An old photo of Whittingham Hospital
The original entrance to Whittingham Hospital which became known later as St Luke’s Division.

The capacity of the hospital at opening was 1100 and the site contained both Anglican and Catholic churches and a recreation hall. There were farms on the grounds to help feed the residents, some of whom worked on the land. Before long, the hospital became the largest of it’s kind in Britain with the addition of a railway station, a post office, reservoirs, brewery, orchestra, ballroom and butchers.
Capacity for another 700 patients was added in 1880 with the opening of a new annex. A sanatorium for patients with infectious diseases was added in 1884. Electric lamps were erected on the grounds in 1894. By 1915, two further annexes were added and the number of residents reached 2,820.

Map of Whittingham Hospital
Map of Whittingham Hospital showing how vast the facility was. Map by Dr Greg.

During the outbreak of World War I, the newest annex was commandeered for the treatment of war casualties. Those who died in the facility were buried in the private cemetery on site. The hospital returned to civilian use after the war and a strike by the National Asylum Workers Union followed. It was resolved soon after and the 429 employees returned to work.

The hospital became known as Whittingham Mental Hospital in 1923 having been known informally as Whittingham Asylum in the preceding years, rather than its full title of Fourth Lancashire County Asylum. The word asylum was officially banned in the naming of such facilities by the Mental Treatment Act 1930. It also allowed voluntary patients to enter the system for the first time and by 1939, 3,533 people were in residence in Whittingham, cared for by 548 members of staff.

Parts of the hospital were commandeered by the military again during World War II. The first to be treated at the facility were evacuees from Dunkirk. As the Allies marched towards Berlin, the injured were repatriated to facilities like Whittingham to be treated.

Whittingham Abandoned Hospital
The side of the St Luke’s Division building soon after abandonment.

As Britain recovered after the war, the facility was officially renamed Whittingham Hospital and was taken over by the newly formed National Health Service.
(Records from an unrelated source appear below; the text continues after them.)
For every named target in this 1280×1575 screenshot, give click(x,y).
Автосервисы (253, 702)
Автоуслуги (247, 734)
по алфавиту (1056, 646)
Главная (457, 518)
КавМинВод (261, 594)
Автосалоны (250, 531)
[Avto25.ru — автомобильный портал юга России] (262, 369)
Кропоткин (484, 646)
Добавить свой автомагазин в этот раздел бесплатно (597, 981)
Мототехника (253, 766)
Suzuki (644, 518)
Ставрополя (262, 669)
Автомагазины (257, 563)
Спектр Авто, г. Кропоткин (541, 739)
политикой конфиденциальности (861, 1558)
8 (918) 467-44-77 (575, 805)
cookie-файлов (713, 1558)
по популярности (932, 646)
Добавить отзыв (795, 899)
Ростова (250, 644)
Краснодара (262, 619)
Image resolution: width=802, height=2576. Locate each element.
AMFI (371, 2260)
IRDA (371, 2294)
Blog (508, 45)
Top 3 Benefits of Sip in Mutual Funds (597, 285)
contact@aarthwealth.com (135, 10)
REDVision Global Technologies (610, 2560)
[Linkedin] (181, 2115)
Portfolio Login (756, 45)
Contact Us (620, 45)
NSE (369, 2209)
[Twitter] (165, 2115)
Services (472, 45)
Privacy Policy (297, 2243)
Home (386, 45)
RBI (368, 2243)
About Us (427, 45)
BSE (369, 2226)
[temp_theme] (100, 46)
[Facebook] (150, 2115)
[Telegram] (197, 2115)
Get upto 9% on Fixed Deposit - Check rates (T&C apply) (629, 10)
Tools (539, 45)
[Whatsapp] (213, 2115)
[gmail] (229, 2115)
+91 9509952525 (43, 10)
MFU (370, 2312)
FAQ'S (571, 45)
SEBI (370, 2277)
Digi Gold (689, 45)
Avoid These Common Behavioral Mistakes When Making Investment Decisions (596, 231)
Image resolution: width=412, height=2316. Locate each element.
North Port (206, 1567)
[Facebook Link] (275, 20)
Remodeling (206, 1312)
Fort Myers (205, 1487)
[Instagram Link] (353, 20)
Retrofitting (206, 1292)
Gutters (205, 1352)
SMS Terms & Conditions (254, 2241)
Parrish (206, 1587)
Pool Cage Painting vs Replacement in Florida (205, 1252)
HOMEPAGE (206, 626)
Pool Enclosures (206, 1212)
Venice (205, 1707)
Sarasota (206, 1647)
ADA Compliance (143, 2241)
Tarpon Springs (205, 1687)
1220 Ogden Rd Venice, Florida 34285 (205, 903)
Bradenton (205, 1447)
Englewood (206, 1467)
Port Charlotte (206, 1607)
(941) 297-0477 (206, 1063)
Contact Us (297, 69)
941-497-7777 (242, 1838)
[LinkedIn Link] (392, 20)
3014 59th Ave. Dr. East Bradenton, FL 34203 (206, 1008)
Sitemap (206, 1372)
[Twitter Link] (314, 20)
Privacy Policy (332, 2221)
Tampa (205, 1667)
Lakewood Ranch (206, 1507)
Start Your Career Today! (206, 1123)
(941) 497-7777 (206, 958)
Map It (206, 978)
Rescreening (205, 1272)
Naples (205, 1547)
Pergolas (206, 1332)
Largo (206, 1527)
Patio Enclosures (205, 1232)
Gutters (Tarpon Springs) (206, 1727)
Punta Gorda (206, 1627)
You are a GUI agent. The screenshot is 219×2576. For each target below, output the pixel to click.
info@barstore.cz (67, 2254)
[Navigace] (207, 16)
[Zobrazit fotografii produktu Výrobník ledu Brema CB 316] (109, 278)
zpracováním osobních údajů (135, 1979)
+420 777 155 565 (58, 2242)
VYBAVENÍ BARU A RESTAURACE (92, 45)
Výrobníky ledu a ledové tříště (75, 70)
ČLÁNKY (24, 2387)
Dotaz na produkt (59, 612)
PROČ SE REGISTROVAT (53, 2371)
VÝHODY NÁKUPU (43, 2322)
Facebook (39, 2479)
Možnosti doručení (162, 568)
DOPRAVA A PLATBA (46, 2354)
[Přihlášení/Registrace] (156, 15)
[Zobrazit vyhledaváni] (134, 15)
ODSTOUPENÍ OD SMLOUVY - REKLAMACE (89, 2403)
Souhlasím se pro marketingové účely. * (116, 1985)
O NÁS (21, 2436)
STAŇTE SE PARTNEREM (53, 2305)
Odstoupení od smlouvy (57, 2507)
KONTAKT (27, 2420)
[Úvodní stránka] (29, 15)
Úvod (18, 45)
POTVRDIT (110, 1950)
In the 1950s, Dr C.S. Parker and Mr Charles Breakall produced an early electroencephalograph (EEG) machine to record electrical activity of the brain. Today, this technology is used to help diagnose epilepsy and other brain disorders.

A meeting of student nurses on 18 July 1967 resulted in a number of complaints about cruelty and ill treatment being submitted to management. At first, the complaints were covered up but eventually, the hospital management committee launched an investigation. They discovered a number of major issues at the facility. These included patients being locked outside or in washrooms and cupboards, patients being dragged by their hair, patients being fed on only bread and jam, patients strangled with a wet towel until they passed out, patients being punched until they lost consciousness. There was an incident in which two male nurses poured methylated spirits into the slippers of one patient and into the dressing gown pocket of another and set them alight. Further to this, major issues were found within the buildings such as pest infestation, leaks and damp. There was also found to be a culture of petty theft on the wards and of serious fraud and embezzlement in some administrative offices.

St Luke’s Division abandoned asylum
A shot of the site of the building much later (and on another side) to the above. It is in much worse state of dereliction.

Whittingham Hospital went into decline after the investigation as parts of the facility were closed. New medication in the 1970s and 1980s led to a reduction in mental health facilites in general in this period. In the early 1990s, services at Whittingham began to be wound down and it eventually closed in 1995. A new, smaller mental health facility called Guild Lodge was built on the site and opened in 1999.

The Guild Park housing development was planned for the site with 650 new homes to be built however the economic downturn of the late 2000s halted the development. Many of the buildings on the site have now been demolished although some will be retained, notably the original main entrance block and the grade II listed St John’s Church.